Forest addresses redistricting issues

In a recent study, Dartmouth geography professor Benjamin Forest warned that developments in technology may contribute to political gerrymandering, the process of manipulating the boundaries of congressional districts to benefit a particular party.

Forest reached his conclusion, which was published last week in the Proceedings of the National Academy of Sciences, after researching the history of redistricting and the implications of the use of technology.

Forest said that Geographic Information Systems, a computer technology system that allows users to view and analyze data from a geographic perspective, could politicize redistricting processes as well as simplify them.

The technology, which came into widespread use with the redistricting of 1991, has proven beneficial in many applications, particularly in voting rights enforcement and the creation of districts in which a certain minority group carries significant influence.

But at the same time, GIS presents a great deal of potential for political gerrymandering, particularly because state legislatures, which are political bodies, control redistricting in most of the country.

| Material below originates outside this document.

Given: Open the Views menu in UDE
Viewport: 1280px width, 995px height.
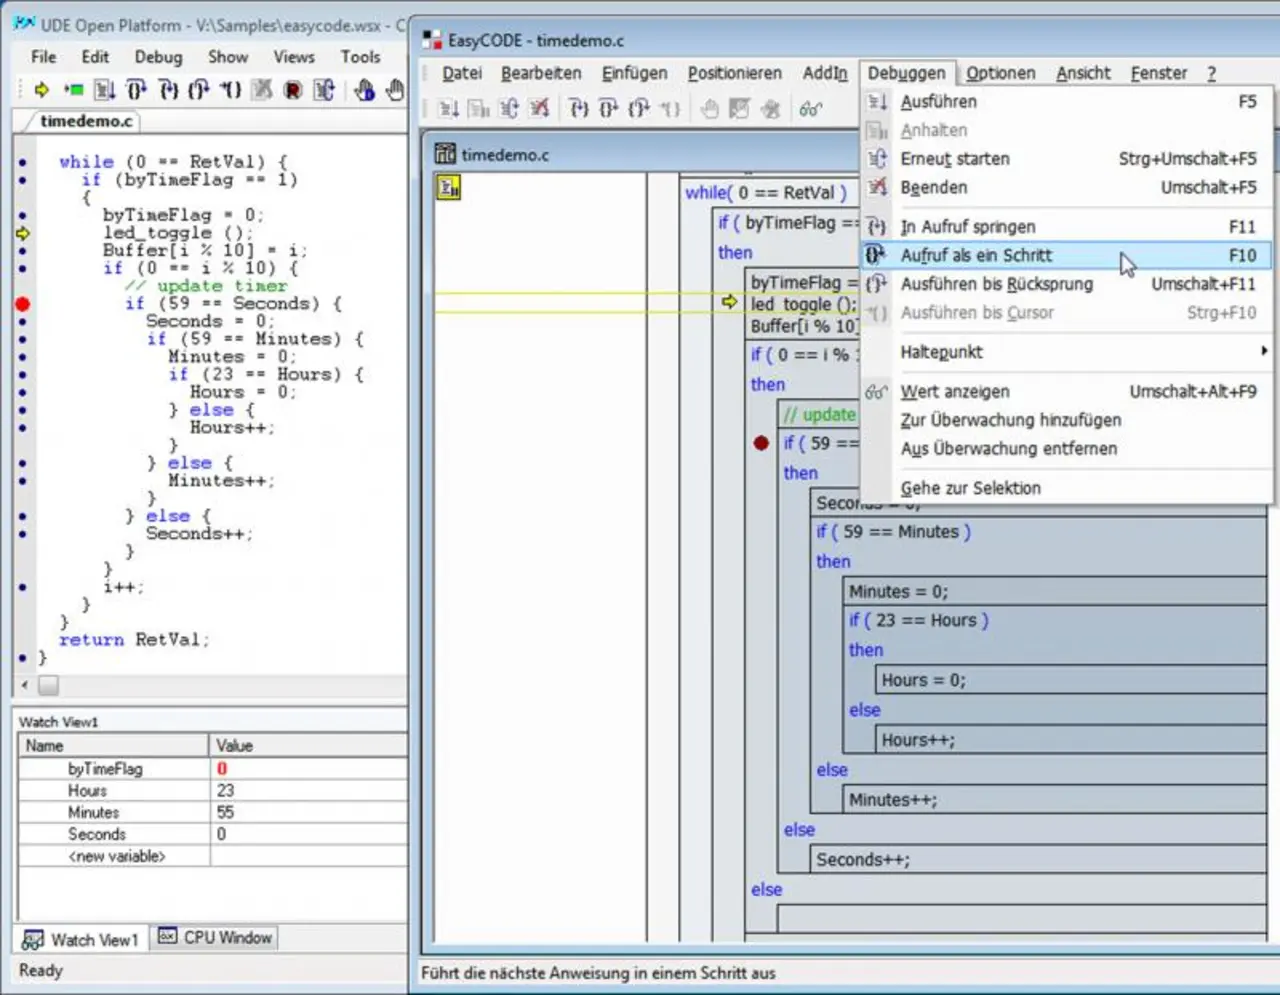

"There are legislative and constitutional limits on the use of race in drawing election districts, but there is essentially no limitation on partisan gerrymandering," Forest said.

"In legal and constitutional terms, political parties are basically free to use redistricting for partisan advantage."

According to Forest's study, three factors affect political representation in the United States today: the country's growing ethnic and racial diversity, the increasing amount of groups for whom voting rights protection has been deemed necessary and the precision with which computer technology can create new districts in terms of political and demographic boundaries.

Forest said that his research into redistricting emerged from his work on legal decisions during the 1990s.

To depoliticize the redistricting process, some states have established the use of nonpartisan redistricting commissions in redrawing district lines, a system that invariably still allows for some partisan interests.

Some foreign countries, such as Canada and the United Kingdom, utilize boundary commissions in redistricting in order to depoliticize the process, leading foreign residents to be baffled by the American system of mapping political districts.

Forest's wife, who is a professor at McGill University in Canada, said that her students were amazed by the amount of influence politicians have in redistricting in the United States.

"Canadian students are completely and utterly shocked that politicians have control of redistricting in the United States," Forest said.